» Complete the following
#1 Rewrite the paragraph beginning "So what do we do now?" from the vaccination text as a short bulleted list of its main points.
#2 Continue the vaccination text from where it stops.

═══ Text passage

So what do we do now? We have seen the rates of autism, allergies, and autoimmune disease rise dramatically in the last 2 decades along with the overall number of immunizations. Something is going on. While it is said that we don’t have enough evidence to implicate immunizations, we also don’t know enough to rule them out as causative agents. Much to the dismay of public health officials, more and more parents are questioning the schedules and composition of vaccinations. This is something I encourage. While there has been research on the timing and efficacy of individual shots, which has led to the carefully constructed schedule we now have, I believe it is time we revisit this and officially open up more conversation around how we might be able to immunize more cautiously, and responsibly.  There simply has not been enough research on the synergistic effects of so many injections let alone the capacity of the immune system to respond to not one or two, but potentially half a dozen viruses being artificially introduced into their developing systems. Furthermore, there are conflicts of interest in the decision making process of public health recommendations and those need to be detangled before we can begin to make decisions that are truly based on the well being of individuals in our communities. I also think it is essential that parents take into account the overall health and development of their children in the context of exposing them to these viruses through artificial means (i.e. an injection vs. a wild type infection). There is much that can be done to support the young child through this process; tools exist in the Chiropractic, Chinese Medicine, Homeopathic and Naturopathic professions.

It is key that we keep an open conversation between our physicians, researchers and public health officials on this matter. There is a very real possibility that fear will drive more and more people not to immunize their children while simultaneously not taking other precautionary measures to keep their kids healthy and support them adequately in the event of illness.  On his deathbed, Louis Pasteur, the founder of “germ theory” stated this about his colleague: “Bernard was right: the pathogen is nothing, terrain is everything.” In this context Pasteur’s statement means two things: 1) the terrain of a child’s physiology will determine how the vaccine takes effect. It is not the vaccine alone that causes the problem, it is the intermingling of the individual human biological system with the standardized vaccine. 2) Even in the midst of an outbreak, our basic health will determine how we will fare when up against the flu or the measles, in many instances regardless of our immunization status.

══════
═══ Record excerpts

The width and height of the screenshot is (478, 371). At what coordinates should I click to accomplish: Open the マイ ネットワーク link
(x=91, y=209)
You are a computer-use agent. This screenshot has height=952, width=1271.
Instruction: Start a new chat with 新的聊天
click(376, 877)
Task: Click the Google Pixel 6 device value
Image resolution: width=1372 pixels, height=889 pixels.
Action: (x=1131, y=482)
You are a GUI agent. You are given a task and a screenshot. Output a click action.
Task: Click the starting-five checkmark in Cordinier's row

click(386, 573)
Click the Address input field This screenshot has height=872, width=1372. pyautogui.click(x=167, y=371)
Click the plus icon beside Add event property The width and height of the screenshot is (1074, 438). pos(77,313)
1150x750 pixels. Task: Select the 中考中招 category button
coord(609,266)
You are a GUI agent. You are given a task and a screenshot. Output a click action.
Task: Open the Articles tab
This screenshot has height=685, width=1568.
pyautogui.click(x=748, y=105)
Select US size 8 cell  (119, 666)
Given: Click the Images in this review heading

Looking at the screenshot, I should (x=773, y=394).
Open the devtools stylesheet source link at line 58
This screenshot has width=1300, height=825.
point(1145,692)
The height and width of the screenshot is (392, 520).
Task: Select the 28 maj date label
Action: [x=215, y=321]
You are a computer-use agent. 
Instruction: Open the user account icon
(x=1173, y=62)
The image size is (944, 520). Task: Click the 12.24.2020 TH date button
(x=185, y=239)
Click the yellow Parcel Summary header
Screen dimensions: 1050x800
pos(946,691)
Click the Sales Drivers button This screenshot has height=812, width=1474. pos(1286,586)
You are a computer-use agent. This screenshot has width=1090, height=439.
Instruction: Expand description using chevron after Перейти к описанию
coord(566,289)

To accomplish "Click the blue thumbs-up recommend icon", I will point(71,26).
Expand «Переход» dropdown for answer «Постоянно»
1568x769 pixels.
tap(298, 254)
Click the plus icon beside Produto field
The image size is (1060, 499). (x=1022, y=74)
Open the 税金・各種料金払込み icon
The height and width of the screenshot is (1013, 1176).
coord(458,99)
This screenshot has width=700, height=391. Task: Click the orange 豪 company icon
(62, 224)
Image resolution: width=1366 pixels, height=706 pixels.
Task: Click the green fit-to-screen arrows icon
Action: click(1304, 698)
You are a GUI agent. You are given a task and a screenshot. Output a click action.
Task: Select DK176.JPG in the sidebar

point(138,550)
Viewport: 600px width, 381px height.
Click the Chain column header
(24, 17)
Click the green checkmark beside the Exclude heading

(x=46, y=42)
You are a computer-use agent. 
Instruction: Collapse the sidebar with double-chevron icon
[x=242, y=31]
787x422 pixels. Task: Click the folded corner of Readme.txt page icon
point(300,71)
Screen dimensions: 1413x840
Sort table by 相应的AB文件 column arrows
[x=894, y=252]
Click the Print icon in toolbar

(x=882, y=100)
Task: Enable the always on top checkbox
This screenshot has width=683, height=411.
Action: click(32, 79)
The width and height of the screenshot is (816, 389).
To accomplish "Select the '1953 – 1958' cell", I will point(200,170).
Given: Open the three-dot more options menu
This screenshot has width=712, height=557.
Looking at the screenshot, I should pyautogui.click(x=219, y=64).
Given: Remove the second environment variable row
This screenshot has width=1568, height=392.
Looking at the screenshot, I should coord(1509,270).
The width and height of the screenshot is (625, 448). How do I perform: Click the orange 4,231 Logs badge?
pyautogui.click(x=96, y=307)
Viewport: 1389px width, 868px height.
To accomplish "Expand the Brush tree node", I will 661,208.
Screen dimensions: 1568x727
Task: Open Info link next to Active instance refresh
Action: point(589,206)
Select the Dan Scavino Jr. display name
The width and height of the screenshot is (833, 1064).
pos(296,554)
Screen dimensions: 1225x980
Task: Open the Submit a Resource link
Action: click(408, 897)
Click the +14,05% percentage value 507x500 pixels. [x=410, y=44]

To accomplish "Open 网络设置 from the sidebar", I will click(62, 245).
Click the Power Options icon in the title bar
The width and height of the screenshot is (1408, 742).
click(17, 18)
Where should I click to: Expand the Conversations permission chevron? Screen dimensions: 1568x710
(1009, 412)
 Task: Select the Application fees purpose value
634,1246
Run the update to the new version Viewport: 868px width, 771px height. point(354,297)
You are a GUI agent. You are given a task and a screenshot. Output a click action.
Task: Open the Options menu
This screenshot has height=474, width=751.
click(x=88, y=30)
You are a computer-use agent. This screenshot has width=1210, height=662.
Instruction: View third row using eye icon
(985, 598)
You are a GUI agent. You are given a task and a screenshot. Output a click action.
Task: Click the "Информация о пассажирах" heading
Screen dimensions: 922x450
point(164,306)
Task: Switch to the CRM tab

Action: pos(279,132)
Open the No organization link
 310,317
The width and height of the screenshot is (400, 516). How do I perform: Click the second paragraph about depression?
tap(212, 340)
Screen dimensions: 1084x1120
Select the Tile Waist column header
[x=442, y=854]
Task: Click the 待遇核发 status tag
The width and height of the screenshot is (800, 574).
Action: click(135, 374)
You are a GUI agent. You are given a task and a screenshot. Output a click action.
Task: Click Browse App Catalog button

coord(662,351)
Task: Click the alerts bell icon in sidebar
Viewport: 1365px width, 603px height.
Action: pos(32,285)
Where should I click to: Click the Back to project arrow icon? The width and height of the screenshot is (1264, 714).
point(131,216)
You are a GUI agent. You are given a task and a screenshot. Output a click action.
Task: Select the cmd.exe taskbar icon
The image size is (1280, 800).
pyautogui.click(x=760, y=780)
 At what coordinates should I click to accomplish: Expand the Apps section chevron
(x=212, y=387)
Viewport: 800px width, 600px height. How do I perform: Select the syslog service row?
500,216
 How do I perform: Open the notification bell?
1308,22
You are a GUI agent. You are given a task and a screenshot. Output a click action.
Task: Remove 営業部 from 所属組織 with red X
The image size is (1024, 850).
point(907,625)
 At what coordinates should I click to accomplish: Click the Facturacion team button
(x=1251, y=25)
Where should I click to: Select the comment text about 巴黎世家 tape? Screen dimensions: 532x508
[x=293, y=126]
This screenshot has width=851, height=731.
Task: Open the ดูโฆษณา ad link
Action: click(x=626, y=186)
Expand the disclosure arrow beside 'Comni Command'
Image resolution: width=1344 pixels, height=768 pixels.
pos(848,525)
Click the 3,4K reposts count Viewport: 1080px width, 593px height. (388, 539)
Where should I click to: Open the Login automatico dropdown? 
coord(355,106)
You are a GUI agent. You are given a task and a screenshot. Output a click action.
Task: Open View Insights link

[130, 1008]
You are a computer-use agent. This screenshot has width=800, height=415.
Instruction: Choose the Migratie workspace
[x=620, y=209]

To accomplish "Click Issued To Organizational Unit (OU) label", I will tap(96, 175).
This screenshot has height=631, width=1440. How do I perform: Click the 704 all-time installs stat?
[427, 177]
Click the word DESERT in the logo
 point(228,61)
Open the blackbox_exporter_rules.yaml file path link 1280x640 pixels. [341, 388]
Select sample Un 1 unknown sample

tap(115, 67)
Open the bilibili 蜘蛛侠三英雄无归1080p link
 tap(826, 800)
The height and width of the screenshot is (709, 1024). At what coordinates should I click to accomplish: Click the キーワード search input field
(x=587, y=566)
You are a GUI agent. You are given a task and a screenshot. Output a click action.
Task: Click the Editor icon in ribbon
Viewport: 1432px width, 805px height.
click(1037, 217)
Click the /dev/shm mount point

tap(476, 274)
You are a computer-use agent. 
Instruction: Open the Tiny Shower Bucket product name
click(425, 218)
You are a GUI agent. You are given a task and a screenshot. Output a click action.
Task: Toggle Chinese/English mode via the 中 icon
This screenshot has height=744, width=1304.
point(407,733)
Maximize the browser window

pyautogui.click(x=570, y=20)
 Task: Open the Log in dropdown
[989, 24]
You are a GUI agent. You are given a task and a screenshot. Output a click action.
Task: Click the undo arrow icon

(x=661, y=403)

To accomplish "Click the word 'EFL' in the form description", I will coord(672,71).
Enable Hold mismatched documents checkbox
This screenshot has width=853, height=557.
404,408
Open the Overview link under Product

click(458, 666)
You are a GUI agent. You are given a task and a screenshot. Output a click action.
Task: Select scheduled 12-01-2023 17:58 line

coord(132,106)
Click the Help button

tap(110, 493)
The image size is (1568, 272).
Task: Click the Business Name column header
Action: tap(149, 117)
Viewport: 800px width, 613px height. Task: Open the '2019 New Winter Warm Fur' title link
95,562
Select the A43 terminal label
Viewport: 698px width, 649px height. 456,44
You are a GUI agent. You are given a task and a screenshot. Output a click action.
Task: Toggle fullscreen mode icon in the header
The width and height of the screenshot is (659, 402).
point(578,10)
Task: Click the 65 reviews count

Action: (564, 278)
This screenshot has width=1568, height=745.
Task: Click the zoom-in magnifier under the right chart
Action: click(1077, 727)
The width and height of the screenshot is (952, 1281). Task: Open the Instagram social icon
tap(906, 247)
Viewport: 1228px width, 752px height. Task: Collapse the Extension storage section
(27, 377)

══════

» Answer section
#1
- The author notes that rates of autism, allergies, and autoimmune disease have risen sharply over the last two decades, along with the number of immunizations. The author holds that there is not enough evidence to implicate vaccines but not enough to rule them out either.
- More parents are questioning vaccine schedules and composition, to the dismay of public health officials. The author encourages this.
- The author calls for revisiting the current schedule, which was built on research into the timing and efficacy of individual shots, and for more open discussion of how to immunize more cautiously.
- The author says there has been too little research on the combined effects of many injections and on a developing immune system's capacity to respond to as many as half a dozen viruses at once.
- The author argues that conflicts of interest in public health decision-making must be untangled first.
- The author urges parents to consider a child's overall health and development when exposure comes by injection rather than wild-type infection. The author says chiropractic, Chinese medicine, homeopathy, and naturopathy offer tools to support the child.

#2
As people are discovering, our current medical paradigm fails us in as many ways as it serves us. It is not perfect and, as a result, it is evolving. With this evolution more credence is given to the fact that while science may be able to produce standardized medications and immunizations, Nature does not produce standardized human beings. The film “The Greater Good” highlights this as it features a family whose daughter died after her first series of immunizations and another teenage girl who is suffering from debilitating chronic ailments after the administration of Gardasil, the HPV (cervical cancer) vaccine. We simply do not know enough about each individual’s physiology, genetics, and previous toxic exposures to know how their body will handle the introduction of a vaccine. For now, I don’t believe the question lies in whether or not we should immunize our children. I believe the question is “how can we do this better?” For some this may mean they do not immunize at all. For some, it means a partial or delayed schedule. For others it means integrating other supportive measures into the child’s healthcare regimen so that their bodies can fully digest and eliminate all the components of the vaccine. Helping our children to lead healthy lives may include the use of immunizations, but this practice is not creating health in and of itself. We need to think far more critically about how we apply them to truly build a healthier generation of people.